The uptake, absorption, transport, and storage of vitamin A and carotenoids are summarized in the figure below.
Esters are removed by esterases so that free retinol can be taken up into the enterocyte. Preformed vitamin A is highly bioavailable (70-90%) if consumed with some fat2. Carotenoids have a much lower bioavailability, which varies based on the carotenoid and matrix it is in when consumed. Once provitamin A carotenoids are taken up into the enterocytes, they are: (1) cleaved to retinal and then converted to retinol or (2) absorbed intact and incorporated into chylomicrons.
Retinol in the enterocyte is esterified, forming retinyl esters. The retinyl esters are packaged into chylomicrons (CM) and enter the lymph system. Once the chylomicrons reach circulation, triglycerides are cleaved off to form chylomicron remnants (CM Rem). These are taken up by hepatocytes, where the retinyl esters are de-esterified to form retinol.
The liver is the major storage site of vitamin A. For storage, the retinol will be transported from the hepatocytes to the stellate cells and converted back to retinyl esters, the storage form of vitamin A. If vitamin A is needed to be released into circulation, retinol will combine with retinol binding protein (RBP). Retinol + RBP are then bound to a large transport protein, transthyretin (TTR).
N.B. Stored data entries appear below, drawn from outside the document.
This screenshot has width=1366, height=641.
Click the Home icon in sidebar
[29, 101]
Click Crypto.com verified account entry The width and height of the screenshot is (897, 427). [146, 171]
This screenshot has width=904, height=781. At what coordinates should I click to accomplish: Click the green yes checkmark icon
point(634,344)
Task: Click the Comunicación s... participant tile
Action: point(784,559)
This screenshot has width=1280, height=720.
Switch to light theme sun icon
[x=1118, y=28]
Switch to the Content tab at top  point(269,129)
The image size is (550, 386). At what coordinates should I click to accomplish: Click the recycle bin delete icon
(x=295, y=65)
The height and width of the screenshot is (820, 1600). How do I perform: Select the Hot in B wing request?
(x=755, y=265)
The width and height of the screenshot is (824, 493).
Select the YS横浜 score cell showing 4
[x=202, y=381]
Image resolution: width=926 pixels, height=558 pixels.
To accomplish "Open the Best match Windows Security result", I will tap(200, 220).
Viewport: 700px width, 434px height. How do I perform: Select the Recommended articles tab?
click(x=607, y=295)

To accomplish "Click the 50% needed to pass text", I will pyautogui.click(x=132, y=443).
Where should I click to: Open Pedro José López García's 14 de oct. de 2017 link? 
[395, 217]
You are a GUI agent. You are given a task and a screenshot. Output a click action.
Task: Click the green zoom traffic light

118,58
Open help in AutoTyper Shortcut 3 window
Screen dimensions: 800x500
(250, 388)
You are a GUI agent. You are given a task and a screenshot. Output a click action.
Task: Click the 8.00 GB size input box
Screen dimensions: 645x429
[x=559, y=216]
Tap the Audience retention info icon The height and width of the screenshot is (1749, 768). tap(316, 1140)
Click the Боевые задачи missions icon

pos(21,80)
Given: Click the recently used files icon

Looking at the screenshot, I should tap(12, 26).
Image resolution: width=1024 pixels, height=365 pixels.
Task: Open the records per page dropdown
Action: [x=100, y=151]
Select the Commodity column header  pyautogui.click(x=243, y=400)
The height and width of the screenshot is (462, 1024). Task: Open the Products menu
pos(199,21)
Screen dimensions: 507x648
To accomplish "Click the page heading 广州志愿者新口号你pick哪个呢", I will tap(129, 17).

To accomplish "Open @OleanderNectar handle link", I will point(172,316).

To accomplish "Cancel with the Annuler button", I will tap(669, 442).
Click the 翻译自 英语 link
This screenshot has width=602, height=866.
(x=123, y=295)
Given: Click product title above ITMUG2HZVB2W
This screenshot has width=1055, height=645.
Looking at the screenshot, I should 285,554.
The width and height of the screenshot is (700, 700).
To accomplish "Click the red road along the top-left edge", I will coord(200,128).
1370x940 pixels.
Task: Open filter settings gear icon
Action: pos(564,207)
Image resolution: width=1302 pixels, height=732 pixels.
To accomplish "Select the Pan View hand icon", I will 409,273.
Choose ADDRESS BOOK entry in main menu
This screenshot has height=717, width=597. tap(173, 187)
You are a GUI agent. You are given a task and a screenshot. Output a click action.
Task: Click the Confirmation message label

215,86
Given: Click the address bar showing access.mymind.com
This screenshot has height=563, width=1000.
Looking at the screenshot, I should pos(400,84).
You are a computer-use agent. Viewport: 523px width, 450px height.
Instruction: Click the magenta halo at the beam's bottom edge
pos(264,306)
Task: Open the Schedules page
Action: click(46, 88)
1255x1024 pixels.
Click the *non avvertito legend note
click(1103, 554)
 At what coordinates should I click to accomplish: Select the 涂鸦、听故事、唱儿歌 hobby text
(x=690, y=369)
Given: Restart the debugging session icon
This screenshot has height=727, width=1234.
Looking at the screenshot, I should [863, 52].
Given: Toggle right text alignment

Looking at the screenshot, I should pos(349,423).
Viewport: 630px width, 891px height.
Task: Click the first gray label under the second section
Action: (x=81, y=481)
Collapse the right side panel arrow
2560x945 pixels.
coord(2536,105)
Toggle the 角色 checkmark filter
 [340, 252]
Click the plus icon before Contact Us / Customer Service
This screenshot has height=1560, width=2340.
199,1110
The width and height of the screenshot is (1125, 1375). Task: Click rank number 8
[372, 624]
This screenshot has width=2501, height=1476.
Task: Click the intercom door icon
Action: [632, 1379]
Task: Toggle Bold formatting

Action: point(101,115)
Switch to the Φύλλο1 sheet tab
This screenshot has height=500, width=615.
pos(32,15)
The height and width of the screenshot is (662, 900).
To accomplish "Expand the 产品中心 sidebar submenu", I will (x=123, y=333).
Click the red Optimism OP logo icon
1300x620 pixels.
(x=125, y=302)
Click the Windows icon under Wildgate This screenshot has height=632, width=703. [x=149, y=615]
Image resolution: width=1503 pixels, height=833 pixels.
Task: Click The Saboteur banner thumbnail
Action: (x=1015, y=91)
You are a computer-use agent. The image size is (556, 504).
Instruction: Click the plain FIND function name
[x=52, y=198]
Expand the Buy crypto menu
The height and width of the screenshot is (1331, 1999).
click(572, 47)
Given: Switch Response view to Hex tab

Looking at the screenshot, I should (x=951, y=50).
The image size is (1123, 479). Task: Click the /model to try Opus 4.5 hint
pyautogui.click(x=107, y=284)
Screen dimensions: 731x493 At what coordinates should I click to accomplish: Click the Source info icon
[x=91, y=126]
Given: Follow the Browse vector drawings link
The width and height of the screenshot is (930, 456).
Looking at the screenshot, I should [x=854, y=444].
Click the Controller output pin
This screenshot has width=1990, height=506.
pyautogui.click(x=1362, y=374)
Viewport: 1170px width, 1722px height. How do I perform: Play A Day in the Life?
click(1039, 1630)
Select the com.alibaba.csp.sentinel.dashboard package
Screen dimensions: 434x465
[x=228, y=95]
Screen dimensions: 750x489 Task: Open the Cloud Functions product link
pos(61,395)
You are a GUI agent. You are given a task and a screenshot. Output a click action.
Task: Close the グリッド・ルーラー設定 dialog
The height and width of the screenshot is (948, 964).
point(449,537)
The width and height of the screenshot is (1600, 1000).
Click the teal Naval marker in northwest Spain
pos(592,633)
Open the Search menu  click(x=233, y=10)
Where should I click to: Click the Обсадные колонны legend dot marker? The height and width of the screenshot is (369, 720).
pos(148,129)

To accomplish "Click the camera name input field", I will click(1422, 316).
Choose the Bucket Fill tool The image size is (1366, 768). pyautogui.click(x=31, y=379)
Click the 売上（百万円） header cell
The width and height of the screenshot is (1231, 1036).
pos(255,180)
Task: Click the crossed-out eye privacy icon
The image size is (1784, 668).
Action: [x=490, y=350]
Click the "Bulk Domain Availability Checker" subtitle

It is believed that retinol + RBP would be filtered out by the kidney and excreted in urine if it was not bound to TTR1.
After it is further metabolized, 60% of vitamin A is excreted in the urine, 40% in feces2.
References & Links
1. Stipanuk MH. (2006) Biochemical, physiological, & molecular aspects of human nutrition. St. Louis, MO: Saunders Elsevier.Stipaunuk
2. Gropper SS, Smith JL, Groff JL. (2008) Advanced nutrition and human metabolism. Belmont, CA: Wadsworth Publishing.